-- Stored items --
★ ★ ★

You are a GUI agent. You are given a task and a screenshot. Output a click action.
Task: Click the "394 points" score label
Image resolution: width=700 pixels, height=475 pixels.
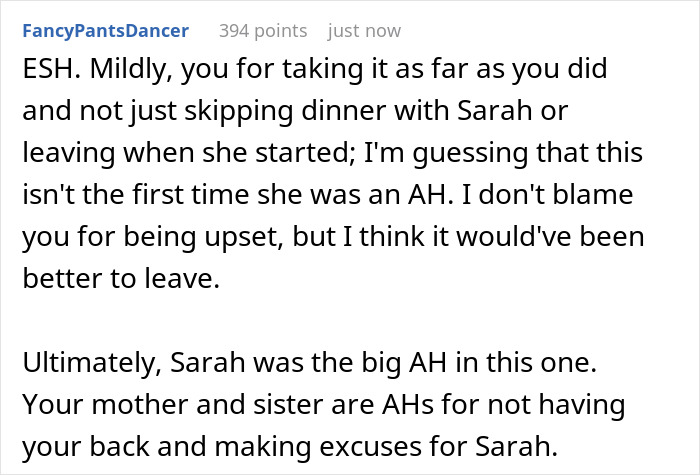pos(264,31)
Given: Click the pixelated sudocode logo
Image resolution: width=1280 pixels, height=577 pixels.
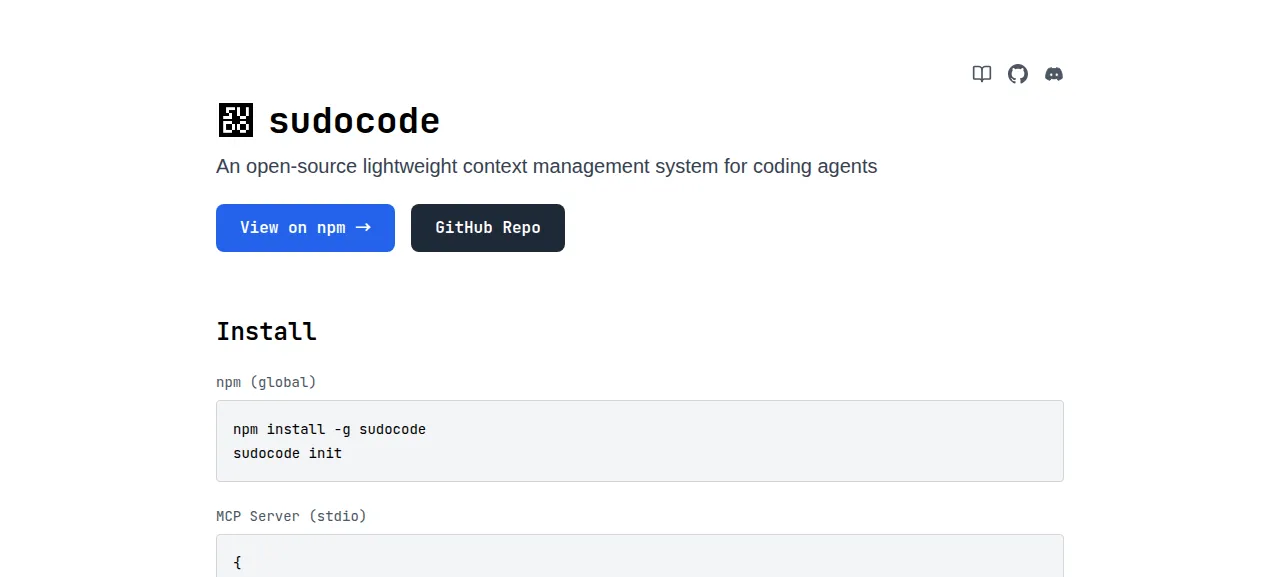Looking at the screenshot, I should tap(236, 120).
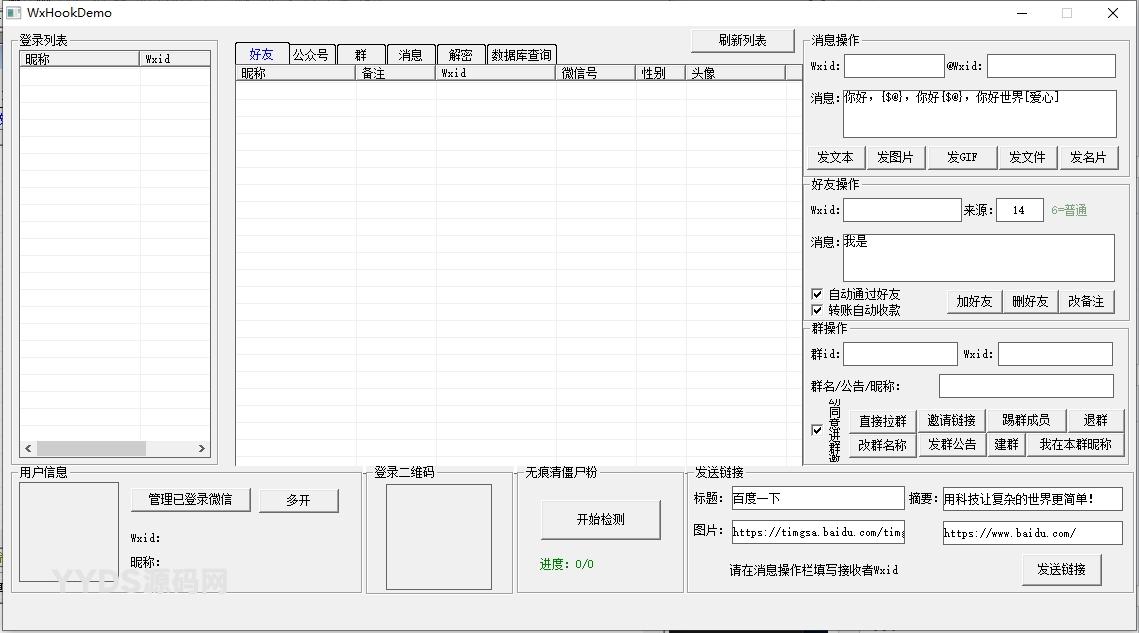Screen dimensions: 1139x633
Task: Click the 发文本 button
Action: click(x=835, y=158)
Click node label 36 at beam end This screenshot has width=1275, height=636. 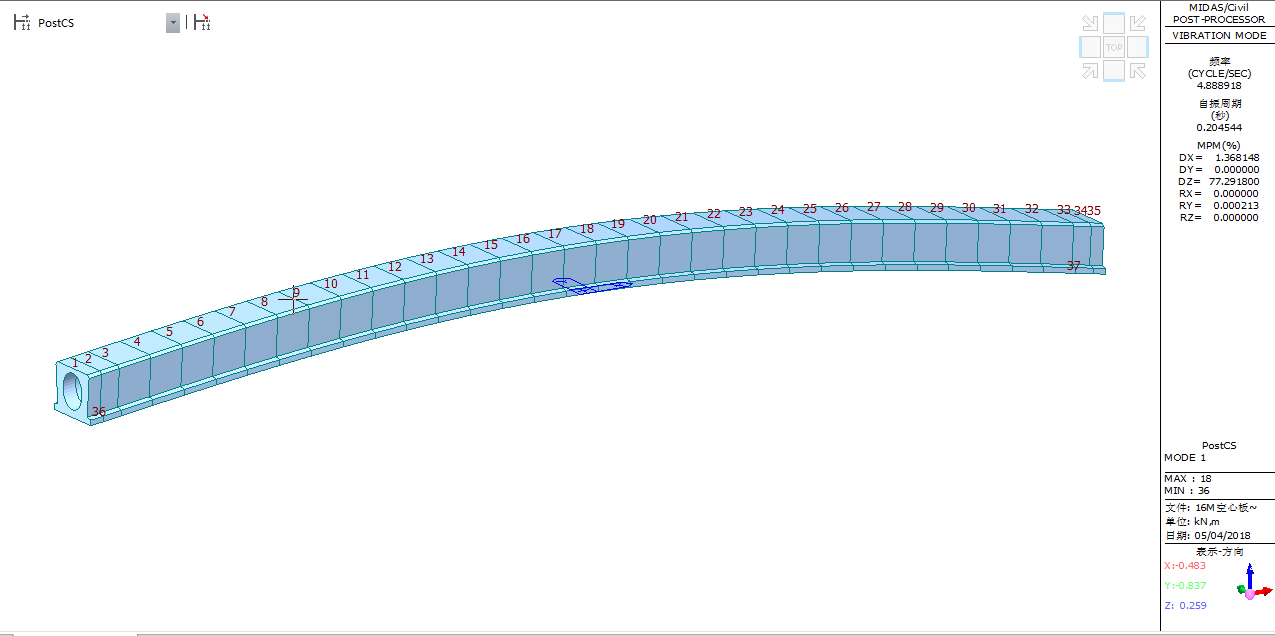98,412
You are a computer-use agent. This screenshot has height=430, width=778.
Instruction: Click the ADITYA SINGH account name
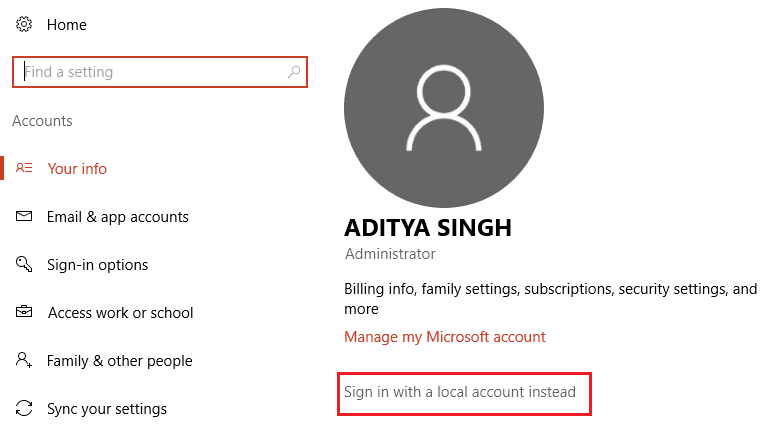click(x=428, y=228)
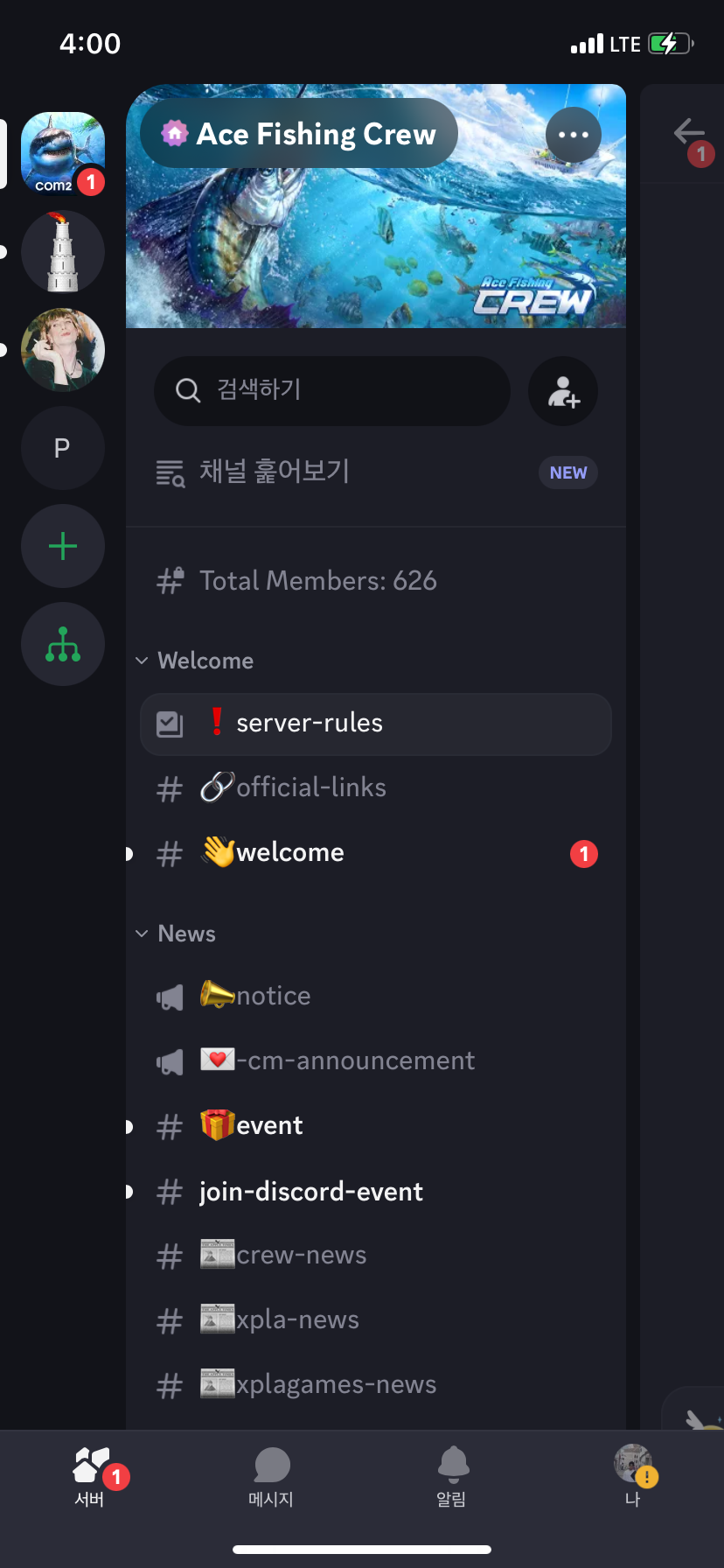Open the three-dot server options menu
The width and height of the screenshot is (724, 1568).
(574, 135)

★ ★ ★

-- What you have to do --
The word to look for is "agent"; copy out every line of the entries that holds it.

-- Reply to the task --
You are a GUI agent. You are given a task and a screenshot. Output a click action.
You are a computer-use agent. This screenshot has height=430, width=778.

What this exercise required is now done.